The 2016 crop of sculptures, which will be installed May 4, includes 34 pieces, 11 of them from Midwestern artists. Michelle Koehn, executive director of the tour, says planners made a concerted effort this year attract more artists from the region. “An artist from Altoona, Wisconsin, could potentially be with an artist from Italy or British Columbia or California,” she said. “The committee considers solely on talent, so it shows the strength of the art community here in the Midwest.” Two of this year’s works will be from western Wisconsin artists, including a piece by Kaye Luetke of Maiden Rock and a sculpture by Sundby and Blaskey.
On an early April morning, the pair discussed their work at Blaskey’s Altoona studio. This will be their second consecutive year as part of the tour. To fill a last-minute opening in 2015, they created an abstract polished steel sculpture, “Avec le Soleil,” which – depending upon your interpretation – portrays Atlas holding the up the heavens, the Tower of London, a sundial, or something else.
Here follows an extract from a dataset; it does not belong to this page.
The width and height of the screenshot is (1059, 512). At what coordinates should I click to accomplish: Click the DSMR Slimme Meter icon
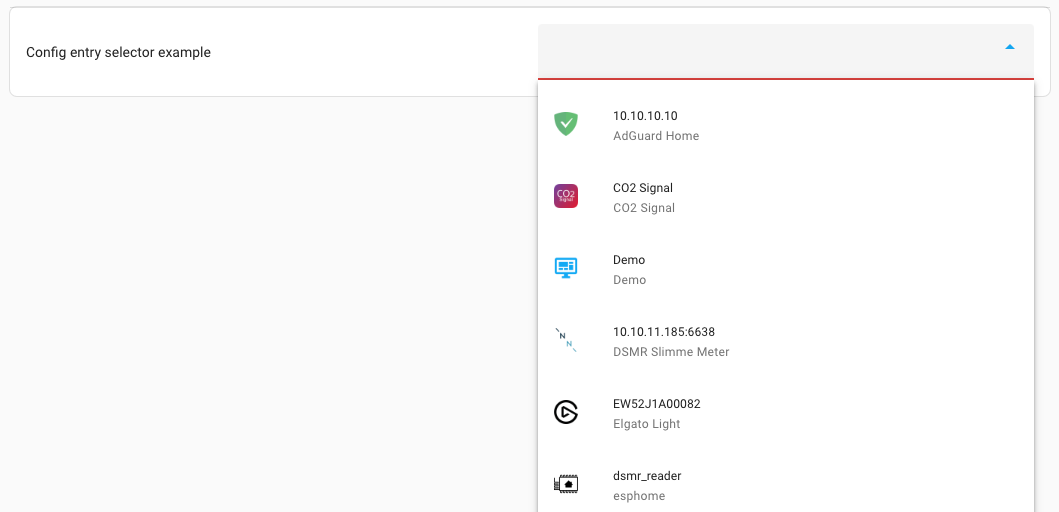point(566,340)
“We decided this year we’d do something a little more lyrical,” Sundby explains. The result is a polished steel sculpture, titled “La Familia.” It consists of three elephant-like creatures – a mother, a father, and a baby – formed from interlocking shapes. Sundby designed the sculpture using small models – or maquettes – cut from paper. Using a computer-controlled cutting table, Blaskey converted the models into appropriately shaped pieces of steel, a process that is considerably faster than cutting them by hand. After that, the pair carefully welded the pieces together and polished them to perfection.
“I’m a civil engineer by training,” Blaskey explains. “I have the mechanics, but not the aesthetics.” (He’s being overly modest: His studio is full of pieces portraying human figures that will be exhibited at the Janet Carson Gallery this fall.)
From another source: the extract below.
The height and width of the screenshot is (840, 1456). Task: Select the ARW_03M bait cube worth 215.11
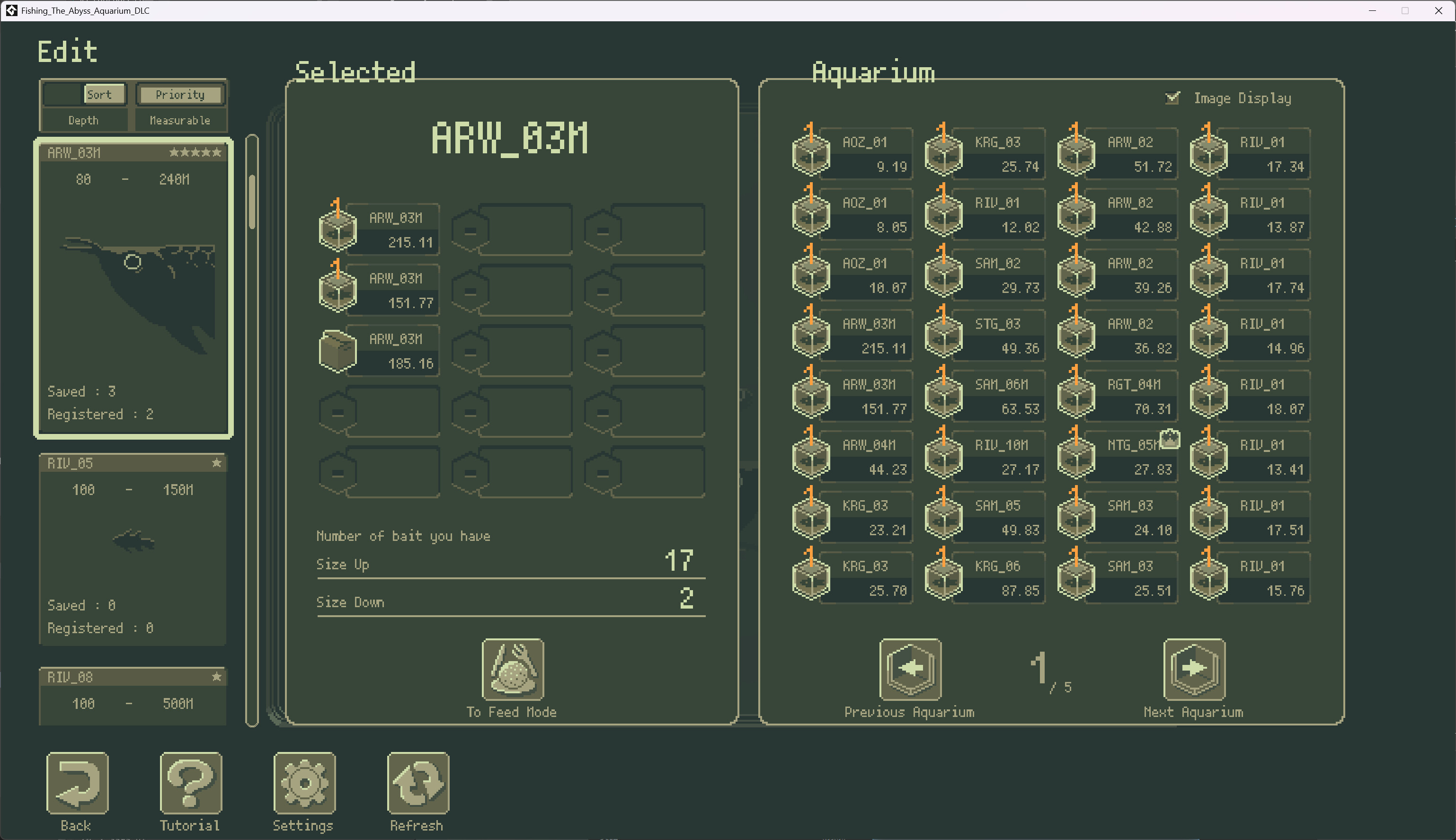[378, 229]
While their entry in the sculpture tour last year appealed to viewer’s brains, Sundby says, “La Familia” will appeal to their hearts: The mother and father creatures appear to be protecting and observing their little one while also proudly presenting him (an overlapping bundle of emotions any parent can relate to).
Even though “La Familia” and the rest of the 2016 sculptures will soon be on their way, there’s still a bit of time to say goodbye to the class of 2015: They’ll be taken down on April 12. Most will be shipped back to Sioux Falls, S.D., the city where the sculpture tour concept was born. Sioux Falls and Eau Claire are part of a confederation of sculpture tour cities that also includes Mason City, Iowa; Castlegar, British Columbia; and Mankato, Minnesota. Sculptures often end up traveling from city to city – in Sioux Falls this year and in Eau Claire the next, for example. Many others are sold: More than 20 sculptures that originally came to Eau Claire as part of the tour have stayed here, having been placed on permanent public display or purchased for private collections.
Sundby and Blaskey say they are pleased that more Midwestern sculptures are becoming part of the tour, and they say there are more sculptors popping up in the Chippewa Valley as the local arts scene continues to flourish. When asked about the tour’s local impact, Blaskey notes that parts of the city, such as Barstow and Water streets, would look empty without the sculptures. And then there’s all the walking sculpture admirers get in while strolling along the roughly three-mile tour route.
“It’s had that aesthetic and athletic benefit,” Blaskey says.